While it's totally normal to have a "type," whatever it may be, you still need to know if there is a certain characteristic you're attracted to that isn't as healthy as it should be. "The most important part, individually, is being able to take a step back and understand what characteristics you are drawn to and if those are healthy for creating a sustaining relationship," Turk says.

More, having a type is something that might predict how your love life turns out. At least, that's what dating and relationship writer Demetrius Figueroa tells Elite Daily. "Having a type isn’t a good or bad thing on its own, but your type can be a good or bad thing for your love life," he says. "If you’re looking for commitment and your type is bad boys who hate commitment, that’s a bad thing." Sometimes who you're attracted to isn't who will be best for you, so don't be afraid to go out of your comfort zone.
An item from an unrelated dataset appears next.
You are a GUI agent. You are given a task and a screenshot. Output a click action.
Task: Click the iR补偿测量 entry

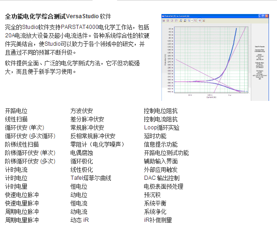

Maybe you're attracted to people who are athletic, and you consistently go for them. That's great! Go for it! But, if all the athletes you've dated aren't working out in the long run, then maybe try going for someone different. You just don't want to confine yourself to that one, specific type for too long, especially if you aren't satisfied in your relationships.

According to Turk, this is critical for anyone looking for a lasting relationship. "If you feel like you have a 'type' but the relationships that are created do not end well or are not healthy, you may want to take some [time] to sort through the reasons why you are attracted to those characteristics and how you can grow individually to help create fruitful relationships in the future," he says.

You also don't want to make a list. Yes, it's OK to have some qualities that you require in a future partner, but don't get too nit-picky over them. "If your type is so specific that it makes dating almost impossible, that’s a bad thing too," Figueroa says. "It’s fairly easy to find someone to date if your type is brunettes with brown eyes, but it becomes a lot harder to date when your type is men over six feet tall, who are blonde haired and blue eyed, who attended an Ivy League college, played football, and are left handed. Like it or not, your type — and your willingness to compromise when it comes to your type — can absolutely impact your love life."

Take the time to explore what's really going on when it comes to your type. You want to be picky, but not too picky. And if your type doesn't have too high of a success rate in your dating life, then reevaluate what you're really looking for in a partner.